生涯学習研究e事典
 
登録/更新年月日:2009(平成21)年1月8日
 
 

市民協働の視点による社会教育関係団体補助金 (きょうどうがたのしゃかいきょういくじぎょうほじょきん)

local government subsidies for association for promotion of social education with the perspective of the government-citizen coproduction
キーワード : 市民協働、社会教育関係団体、市民公益活動促進補助金、社会教育事業費補助金、市民協働型補助金
今西幸蔵(いまにしこうぞう)
1.市民協働の考え方と補助金
  
 
 
 
  【定義】
 各種の補助金のあり方について検討し、その予算化から執行に至る過程において市民協働という政策概念を導入しようとする新しい取組が生まれている。
【説明】
 市民協働は、1990年代に横浜市によって「横浜コード」として提唱され、2000年代に入って全国各地の多くの自治体によって採用されつつある政策概念である。
 大阪狭山市においては、関西地方としては極めて早い時期から、市民協働を政策概念として採用することの検討が開始されている。
 平成13(2001)年8月には「大阪狭山市における市民公益活動促進に関する提言」が出され、平成14(2002)年3月には「大阪狭山市市民公益活動活性化に関する基本方針」が、同年6月には「大阪狭山市市民公益活動促進条例」及び「大阪狭山市市民公益活動促進条例施行規則」が設置された。
 ここで同市が掲げた市民協働の基本原則は、「自主性の尊重」「多様性の尊重」「対等な関係」「自立化の原則」「目的共有の原則」「相互理解の原則」「公開の原則」「評価の原則」の8点である。

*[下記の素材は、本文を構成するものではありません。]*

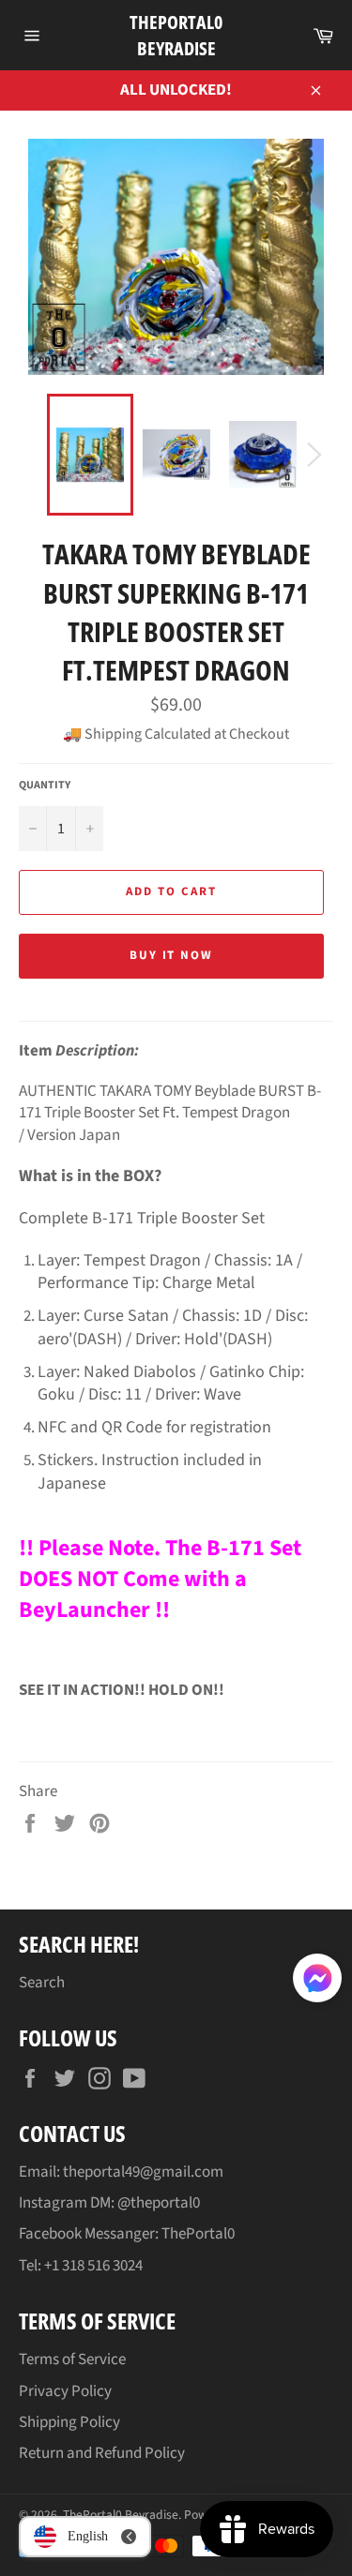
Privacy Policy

 次に大阪狭山市が取り組んだことは、市民協働の視点に立って、平成14(2002)年度における同市の団体補助金(補助金項目は75種類)を見直すことであった。補助金の約95%が非公募によるものであり、交付先も特定されていた。そこで従来の福祉関係団体補助金と文化関係団体補助金を一元化し、市民協働の視点を盛り込んだ補助金制度下での補助金交付を試みたのである。そのために「大阪狭山市市民公益活動促進補助金交付要綱」が制定され、いわゆる市民協働型補助金と呼ばれる制度が誕生したのであり、平成16(2004)年度からはこの制度による団体支援基金制度がスタートしている。
 実際には市からの拠出金があり、これに市民等からの寄付金と同額の市の資金を加え、合わせて事業団体に補助することになる。これには補助対象団体と事業の公募と審査,補助金の時限性といった形で事業の安定実施に関わる担保が行政から求められている。
 補助金の執行については市の責任で行われるが、補助金団体の決定とその後の活動評価については、第三者機関である大阪狭山市市民公益活動促進委員会が担当する。また補助金を得ようとする団体は、補助金申請書の提出、補助金申請のための公開プレゼンテーションの実施、市に対する協力と期中評価を受けること、事業実施後の実績報告書の提出と事業報告会への参加などが求められる。この制度が実施されて5年経つが、これまでは順調に制度の定着化が図られてきており、市民協働型補助金制度が求める団体の自立が進んできていると考えられる。